PHP is suitable for web development and rapid prototyping, and Python is suitable for data science and machine learning. 1.PHP is used for dynamic web development, with simple syntax and suitable for rapid development. 2. Python has concise syntax, is suitable for multiple fields, and has a strong library ecosystem.

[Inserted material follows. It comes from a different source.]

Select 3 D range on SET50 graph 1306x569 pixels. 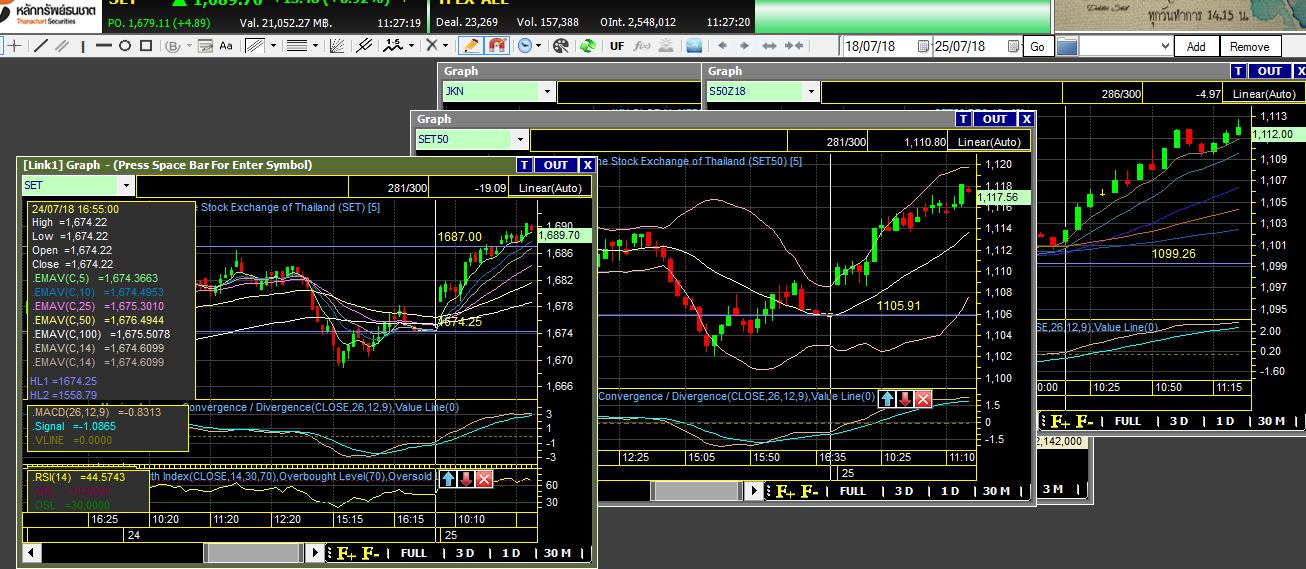point(904,491)
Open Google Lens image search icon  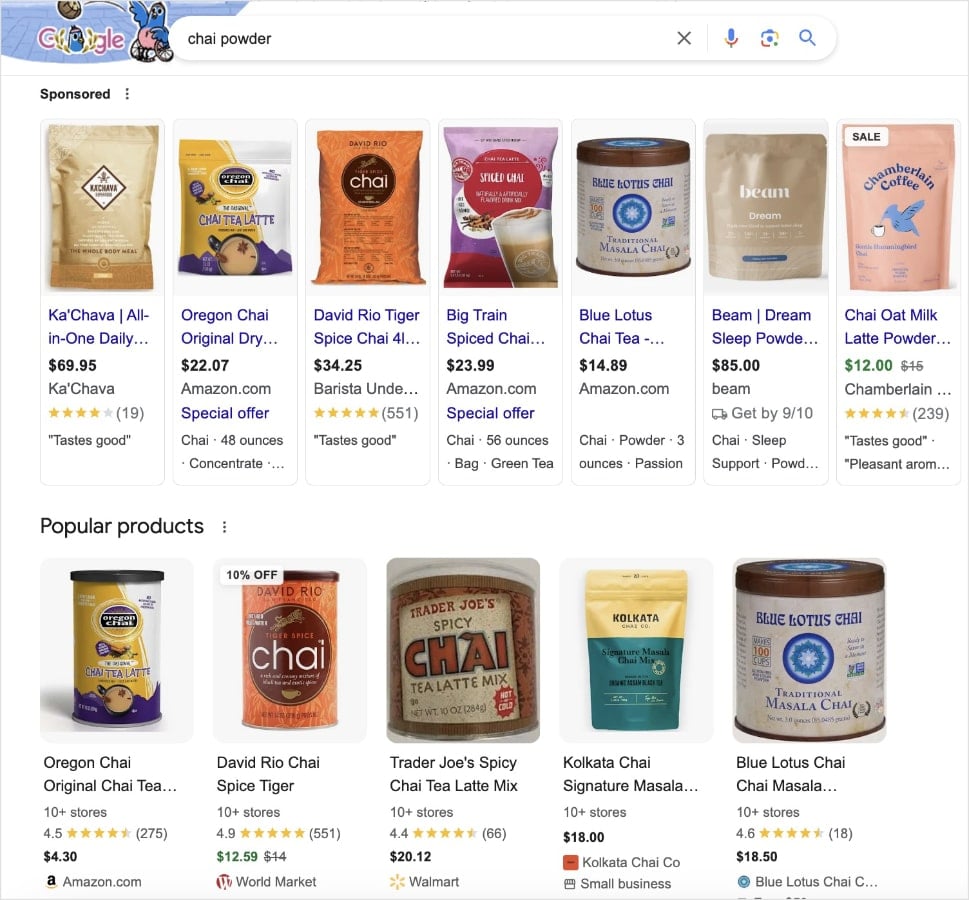tap(769, 37)
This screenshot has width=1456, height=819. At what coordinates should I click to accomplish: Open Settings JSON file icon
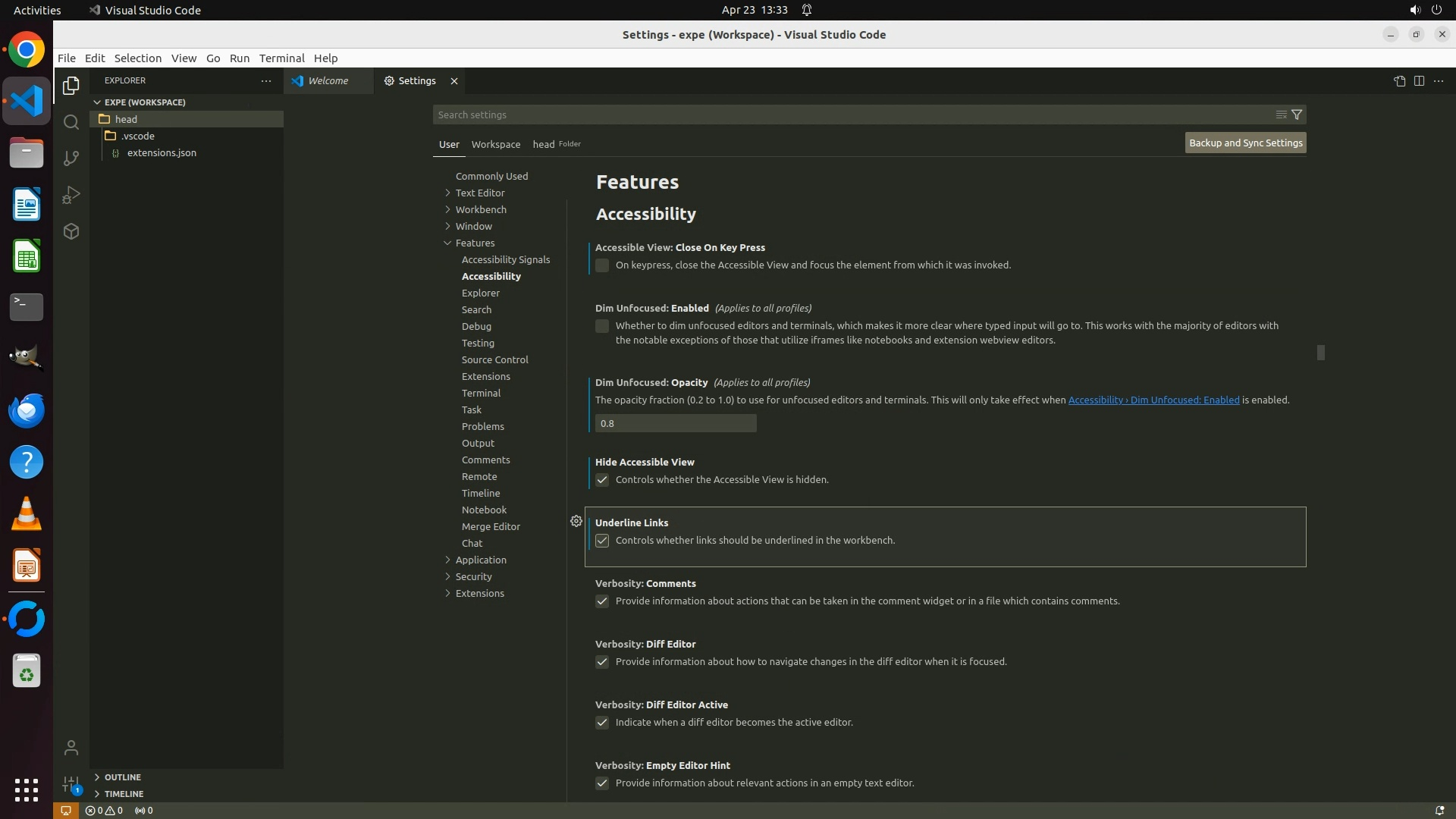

PHP and Frameworks: Modernizing the LanguagePHP and Frameworks: Modernizing the LanguageApr 18, 2025 am 12:14 AM

PHP remains important in the modernization process because it supports a large number of websites and applications and adapts to development needs through frameworks. 1.PHP7 improves performance and introduces new features. 2. Modern frameworks such as Laravel, Symfony and CodeIgniter simplify development and improve code quality. 3. Performance optimization and best practices further improve application efficiency.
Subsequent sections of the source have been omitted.